▶ DATA SECTION:
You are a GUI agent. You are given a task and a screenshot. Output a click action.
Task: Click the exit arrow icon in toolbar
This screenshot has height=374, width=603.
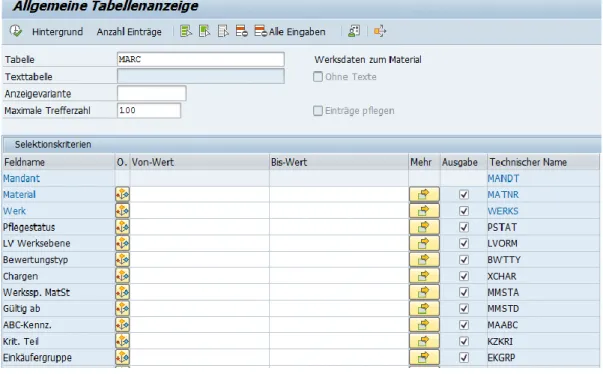(x=380, y=31)
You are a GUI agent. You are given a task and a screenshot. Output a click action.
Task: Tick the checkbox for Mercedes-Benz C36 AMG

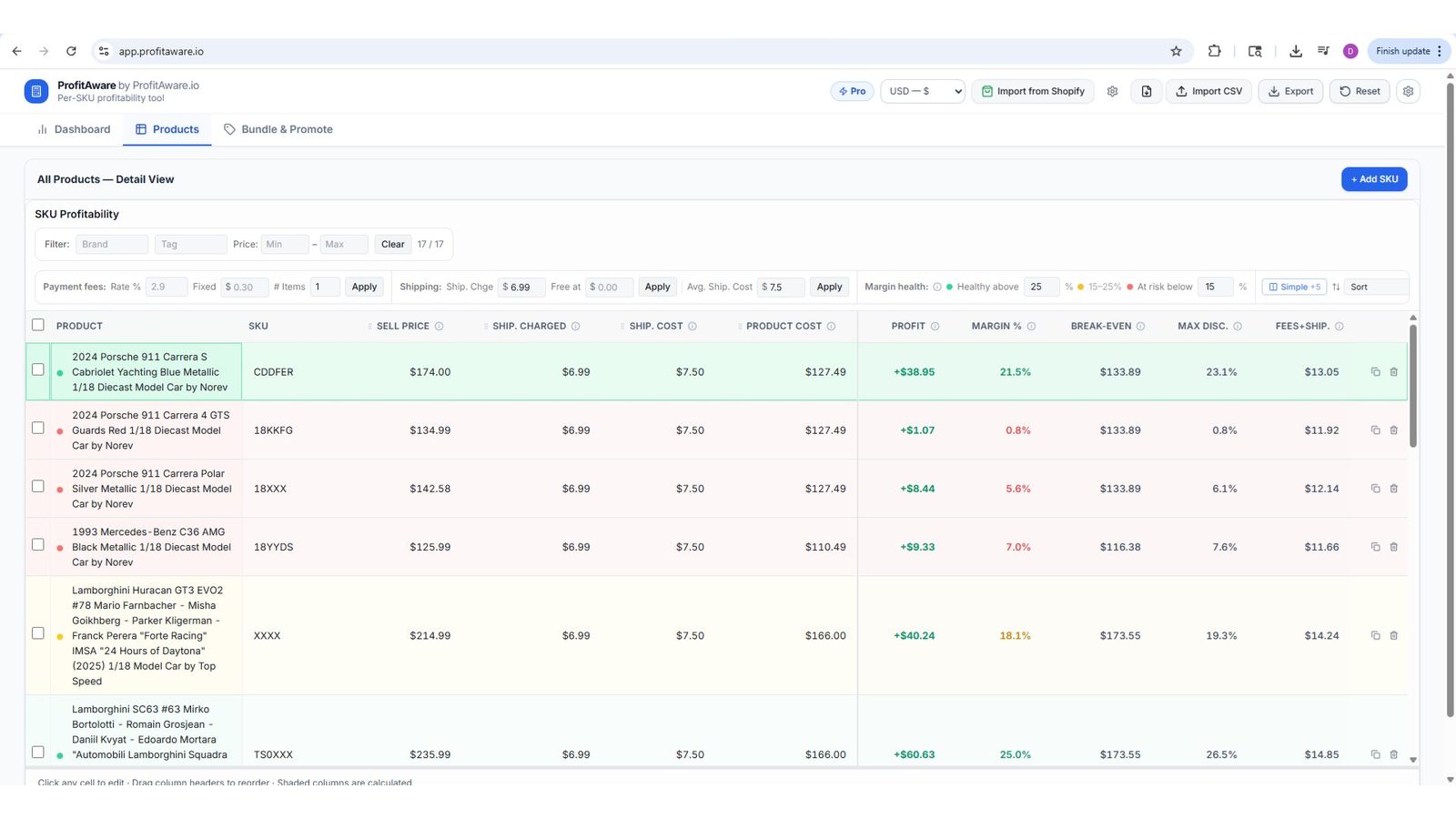pyautogui.click(x=37, y=544)
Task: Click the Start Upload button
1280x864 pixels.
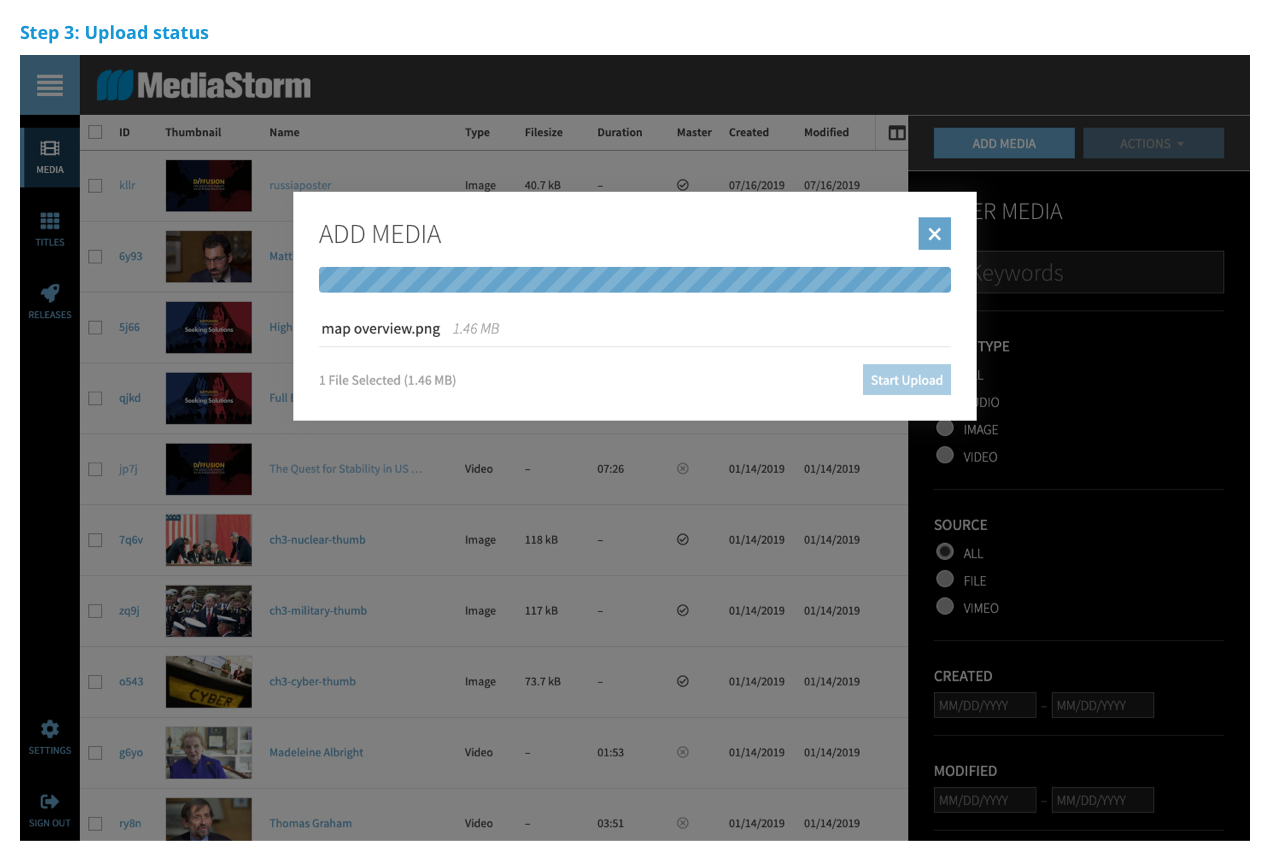Action: [x=906, y=380]
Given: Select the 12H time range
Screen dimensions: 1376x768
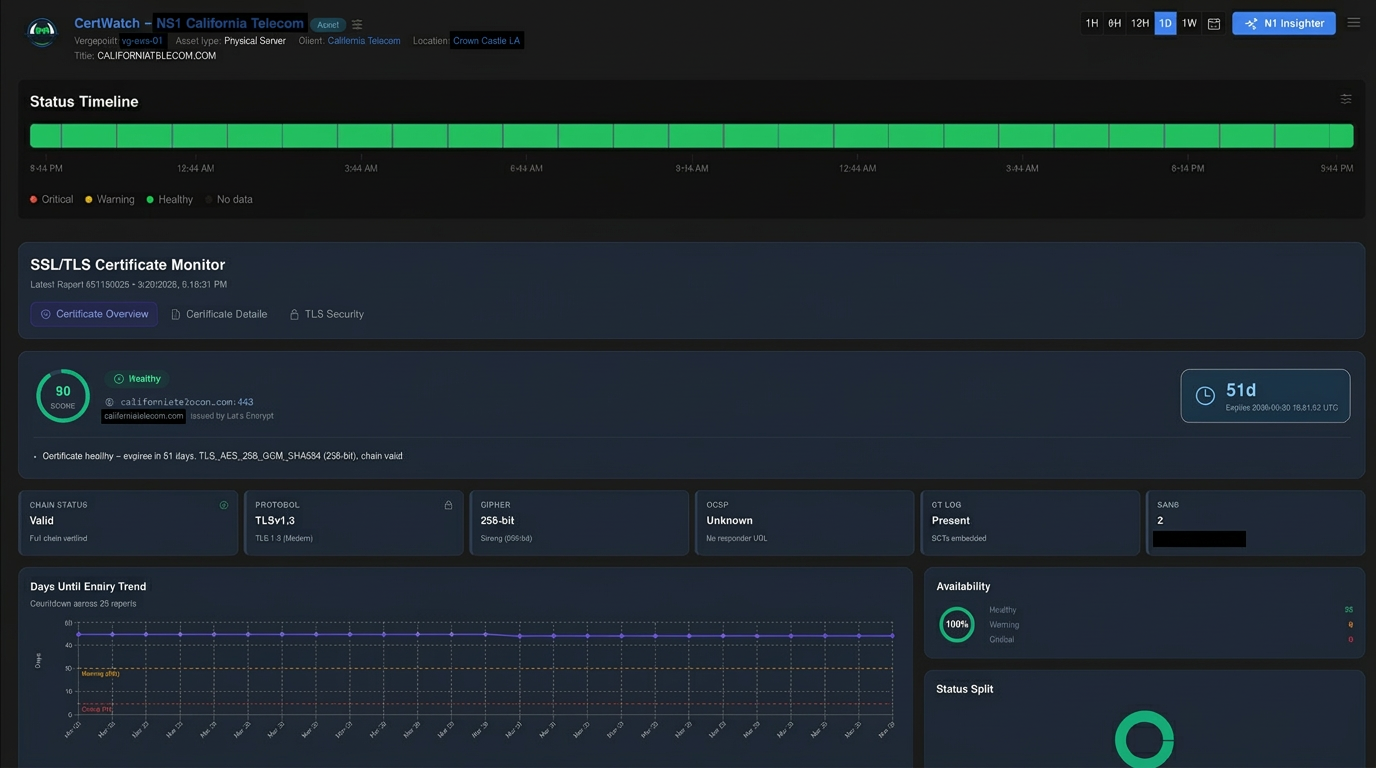Looking at the screenshot, I should (x=1139, y=22).
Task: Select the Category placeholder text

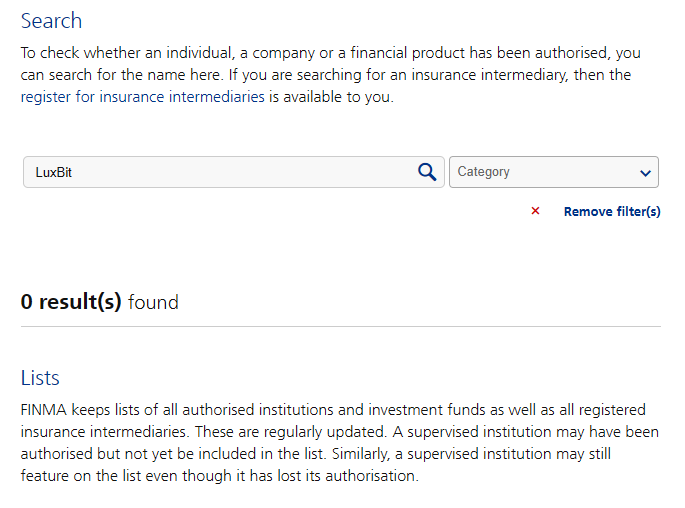Action: tap(483, 172)
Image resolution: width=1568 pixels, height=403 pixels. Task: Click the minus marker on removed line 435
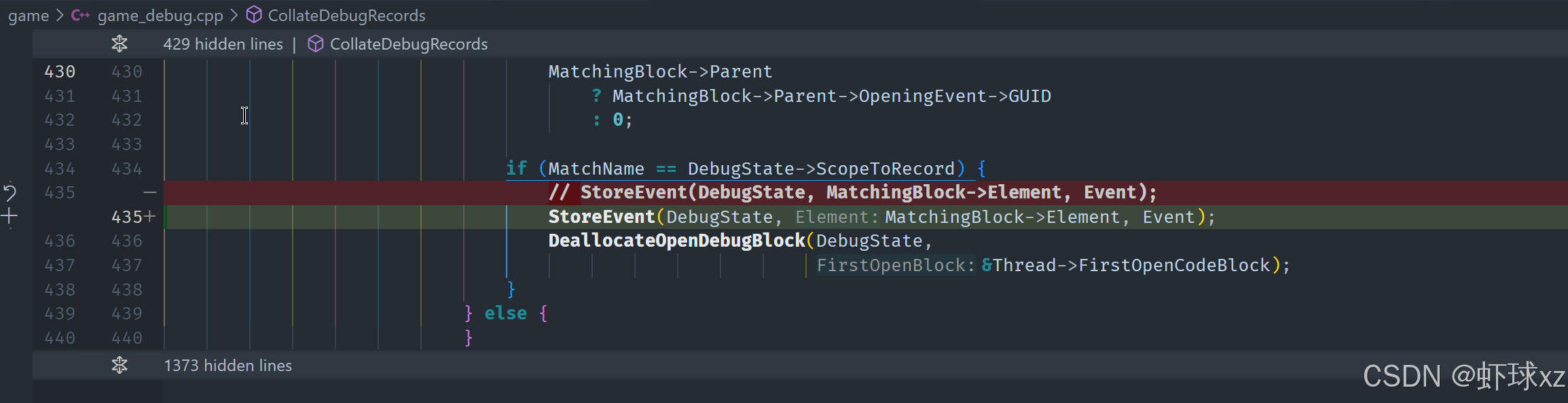150,193
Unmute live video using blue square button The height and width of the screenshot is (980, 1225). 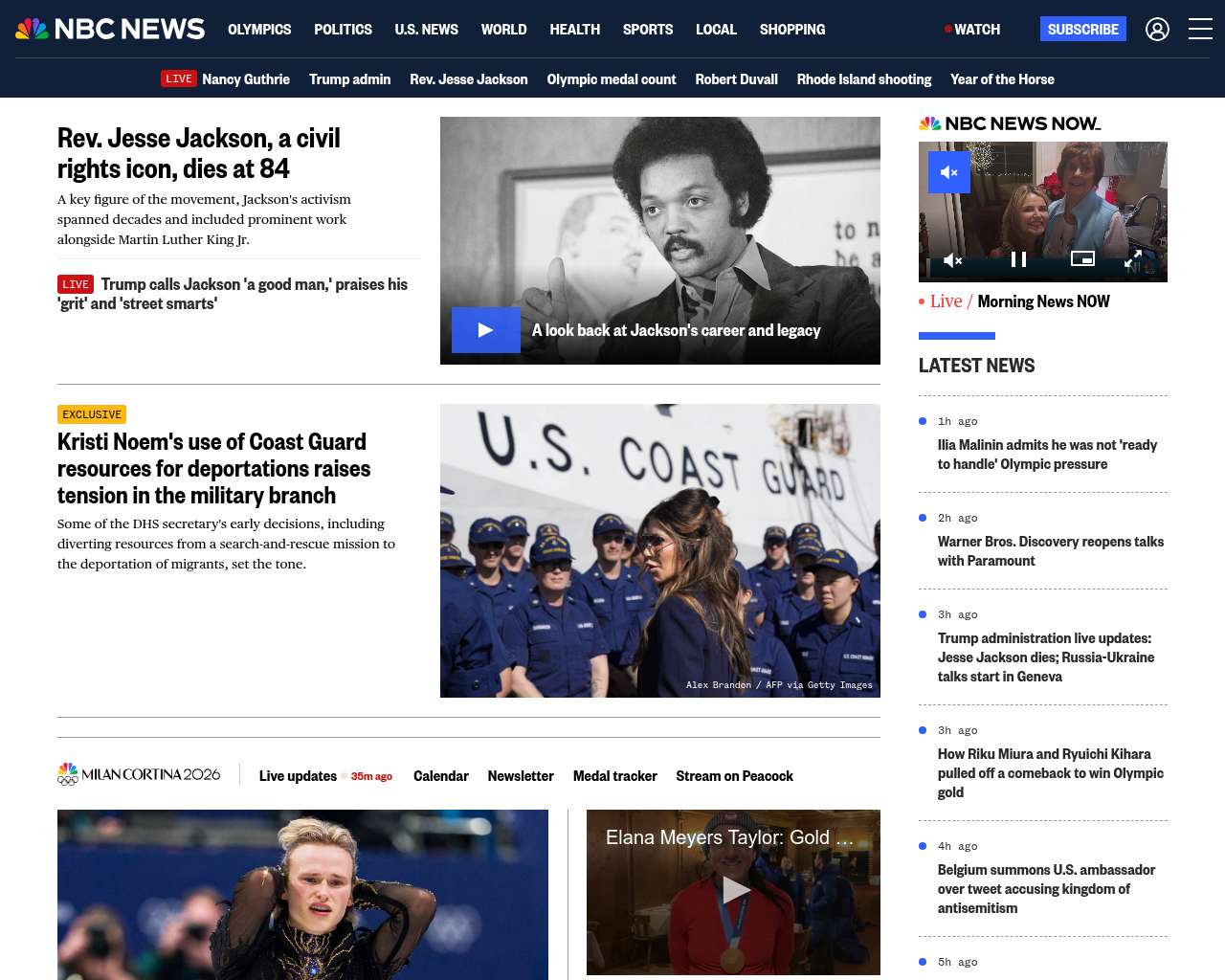948,172
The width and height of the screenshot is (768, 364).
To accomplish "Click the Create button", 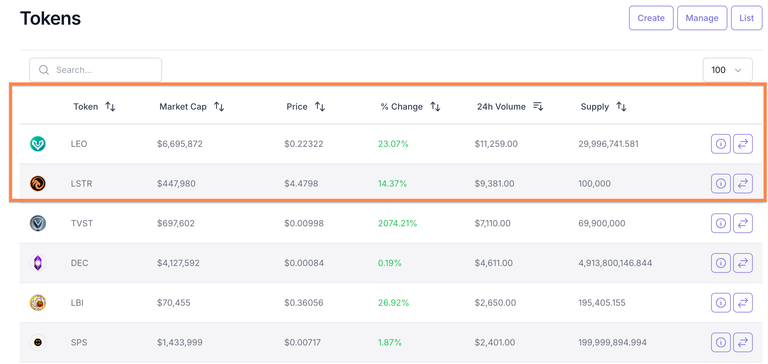I will click(651, 18).
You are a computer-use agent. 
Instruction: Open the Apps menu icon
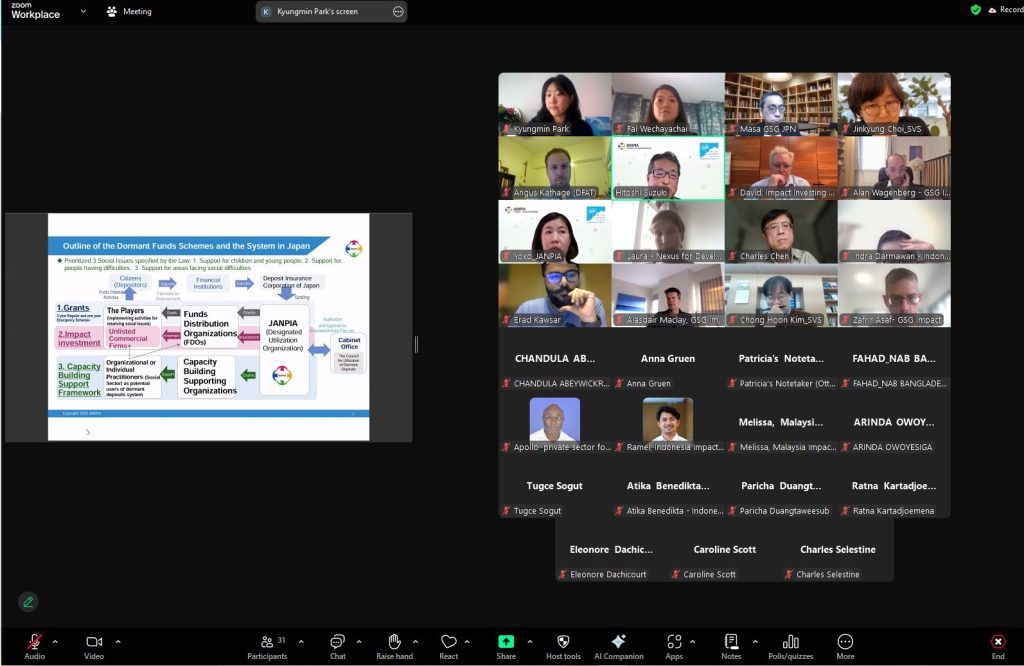(674, 642)
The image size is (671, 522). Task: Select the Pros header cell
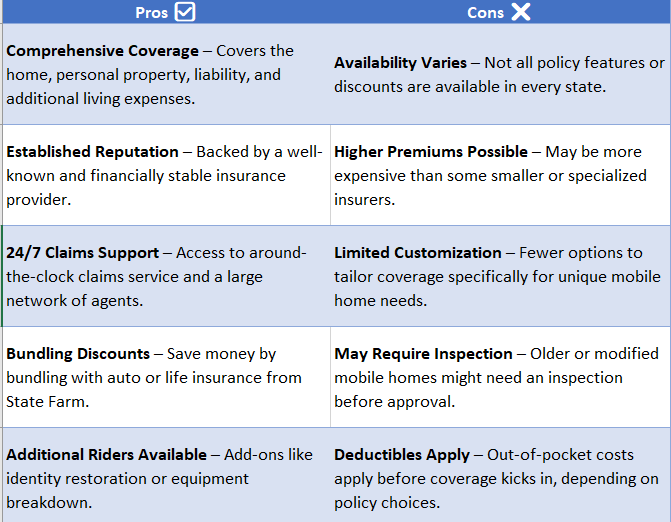tap(166, 12)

▶ TASK INSTRUCTIONS: Transcribe the entries word for word, starting at the line that contains "The image size" and ending with the last of the entries. Leave the pictures out of your copy.

▶ WRITTEN ANSWER:
The image size is (671, 522). Task: Select the Pros header cell
tap(166, 12)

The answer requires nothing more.